Mr Inglis, speaking at Rice University in Houston this week, said: “The really big strategic issue for all oil and gas companies is matching the Earth’s resource endowment on the one hand, with the capability – technology, skills and know-how – required to bring those resources to market on the other. I think it is true to say that we may have reached a period of ‘peak capability’, at least in the short term.
“As far as I am concerned, peak capability bears a far closer relation to the facts than so-called ‘peak oil’.”
Mr Inglis said: “For international oil companies, and increasingly national oil companies too, new resources are harder to reach and tougher to produce. Resources are now found in reservoirs which lie at greater water depths, at higher temperatures and pressures and require complex drilling and completion designs.
“Bringing them into production is going to be difficult. It will require that capability gap to be filled.”

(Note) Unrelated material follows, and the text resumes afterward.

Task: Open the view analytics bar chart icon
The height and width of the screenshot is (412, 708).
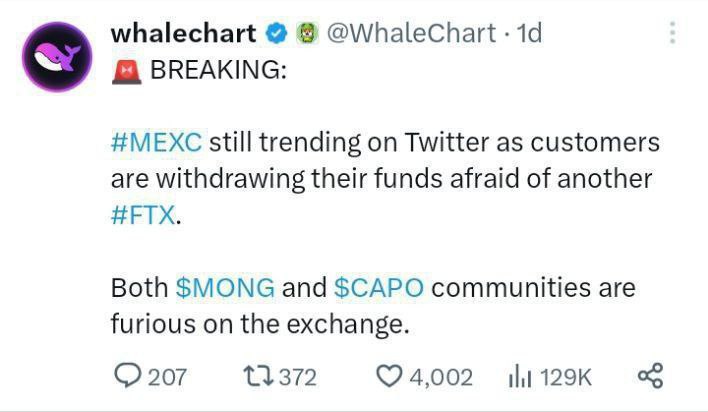Action: [519, 376]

On oil prices, Mr Inglis said: “I contend that prices are not being driven by a lack of resource, because there is plenty of oil and gas around.
“Prices are being driven by a confluence of factors. The first of these is the recent period of exceptional worldwide economic growth. Although the short-term outlook for . . . growth is evidently deteriorating, the fundamental drivers of long-term growth in demand for energy remain in place. We have entered a new phase in global industrialisation, led by China and India.
“When Europe industrialised, it involved 50-100million people moving from a rural to an urban way of life. The US industrialisation involved 150-200million people, and those changes took centuries. But in the next decade, in China and India alone, over 1billion people will be moving from a rural to an urban way of life.
“This will result in a dramatic increase in energy consumption to provide light, heat and mobility.”
Mr Inglis said it had been estimated that, by 2030, world energy demand would be 50% higher than today. He added that, at the end of last year, remaining proved oil reserves stood at about 2.3trillion barrels of oil equivalent.